Probably surprising to no one, while the state numbers are bad, the statistics are not any more encouraging at the local level. In the years 2011-16, Scioto County suffered 148 unintentional drug overdoses, what was called a crude rate of 31.8 percent. Those numbers gave Scioto the dubious distinction of having the eighth worst OD rate of all 88 Ohio counties. Those numbers came from the Ohio Department of Health. Roberts and her compatriots in the city and county health departments, along with those in the local drug treatment community as well as law enforcement and medical personnel, are doing what they can to reduce those and other unwelcome numbers.
For example, Robert says that at one time, because of high rates of intravenous drug use, the national Centers for Disease Control warned Portsmouth and Scioto County were ripe for an outbreak of HIV. Partly in response, Roberts started a well-received needle exchange program which continues to this day. The feared HIV outbreak never happened, unlike what Roberts says took place in a small town in Indiana which was suddenly plagued with more than 100 HIV cases. Roberts also talks about a high local rate of hepatitis C she is trying to reduce by providing clean needles.
“Hep C is definitely spreading, there is no doubt about that,” she maintains.
On another front, on Wednesday, thanks largely to the efforts of Sean Sturgill, owner of Smith’s Pharmacy and Home Medical, the city received the first of four shipments of just over 1,000 doses of Nalaxone, more commonly known as Narcan. The drugs will be turned over to local police and fire personnel who are often the first responders when a drug overdose is suspected. Roberts says local hospitals and health workers also will receive their share.
The Narcan was completely free. “Nobody will ever pay for this,” Sturgill says. He adds he became involved after seeing a notice about a grant offered by a drug wholesaler who has requested to remain anonymous. “They don’t want any publicity,” Sturgill says. He claims he was “shocked” when he received an email stating he had been awarded the grant.
According to Roberts and Josh Shepard, overdose prevention coordinator for the city, if Narcan is given quickly enough in instances of a suspected opioid overdose, it can definitely save a life, by reversing the effects of opioids on the brain and the respiratory system. The drug is administered in the form of a nasal spray.

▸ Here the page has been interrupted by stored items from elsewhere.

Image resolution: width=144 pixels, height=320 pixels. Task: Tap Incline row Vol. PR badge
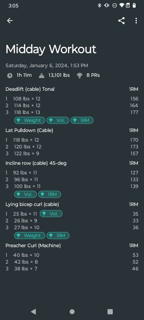[x=26, y=194]
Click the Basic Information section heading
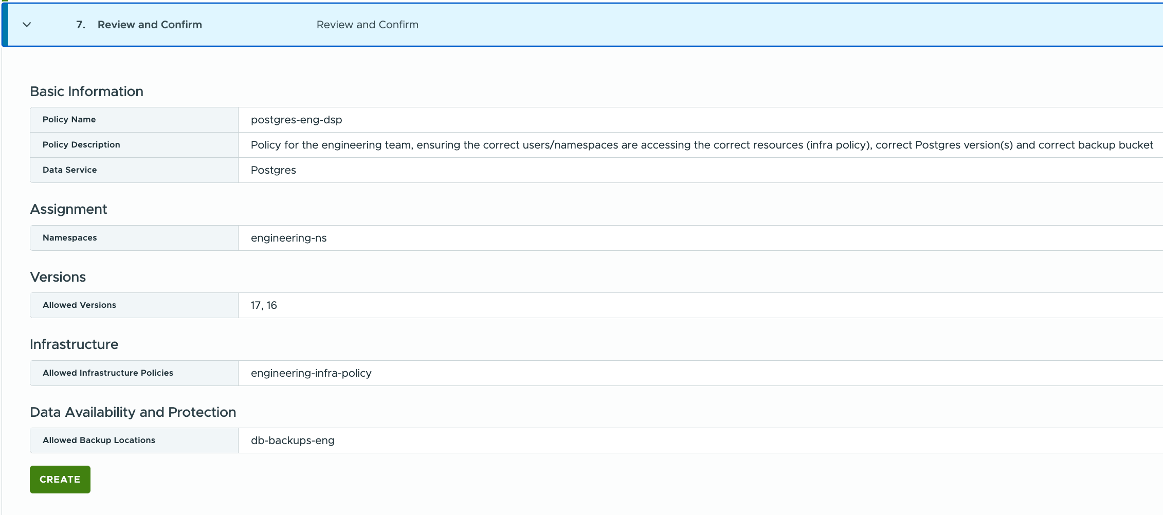The height and width of the screenshot is (515, 1163). pos(87,91)
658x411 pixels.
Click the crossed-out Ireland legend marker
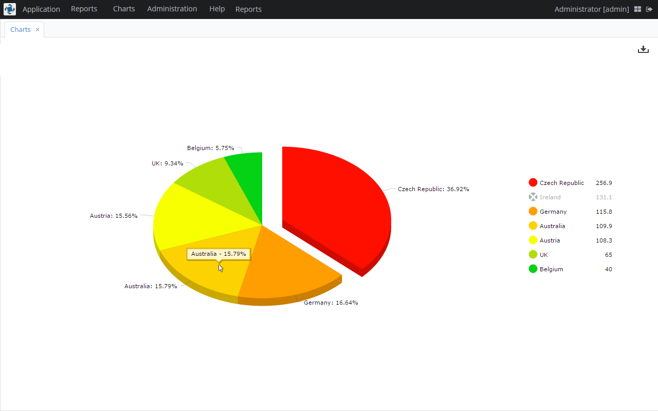pos(533,197)
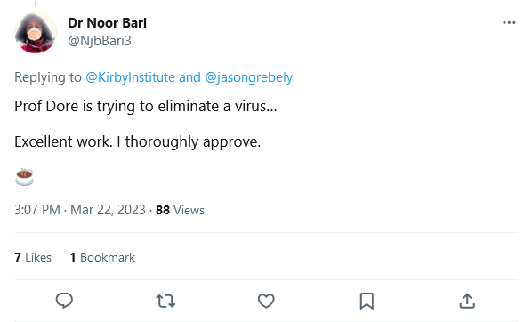Viewport: 532px width, 322px height.
Task: Visit the @KirbyInstitute mention
Action: click(x=130, y=77)
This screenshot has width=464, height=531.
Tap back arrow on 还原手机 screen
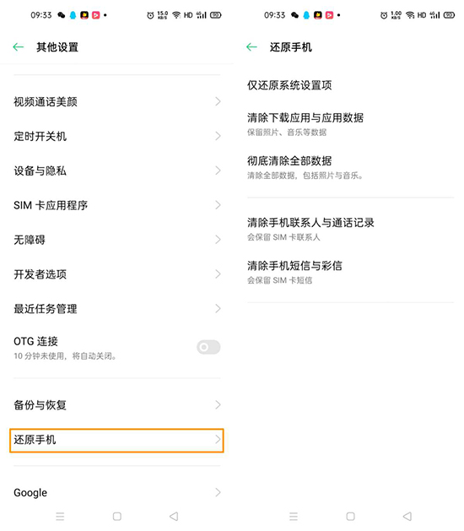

Roberts notes Narcan is now available to the public without a prescription from Kroger’s and CVS pharmacies, adding many insurances will pay for the drug. Ohio law protects Good Samaritans trying to help in instances of suspected overdose. Narcan is harmless if given to someone who is not suffering a drug overdose. According to information provided by Roberts, Narcan does not work on overdoses caused by non-opioid drugs such as cocaine or benzodiazepines, such as Xanex, Valium or Klonopin. It will also not help with problems caused by methamphetamines or alcohol.
Shepherd describes Narcan as a “band-aid” in instances of opioid overdose. Both he and Roberts say persons suspecting an overdose always should call 911.
Some signs of an overdose include slow and shallow breathing (breathing may stop); vomiting; the person’s face may appear pale or clammy; skin may be blue, gray or ashen; or the victim’s pulse may be slow, erratic or nonexistent.
Shepard singles out for special acknowledgment the Portsmouth Fire Department, who he says really has increased its response to suspected overdoses. He notes that when multiple overdoses happen at the same time, ambulances can be spread thin, circumstances sometimes even preventing crews from being able to respond to non-overdose emergencies.
“They really stepped it up,” Shepherd says of the fire department.
Fire Chief William Raison was not immediately available for comment.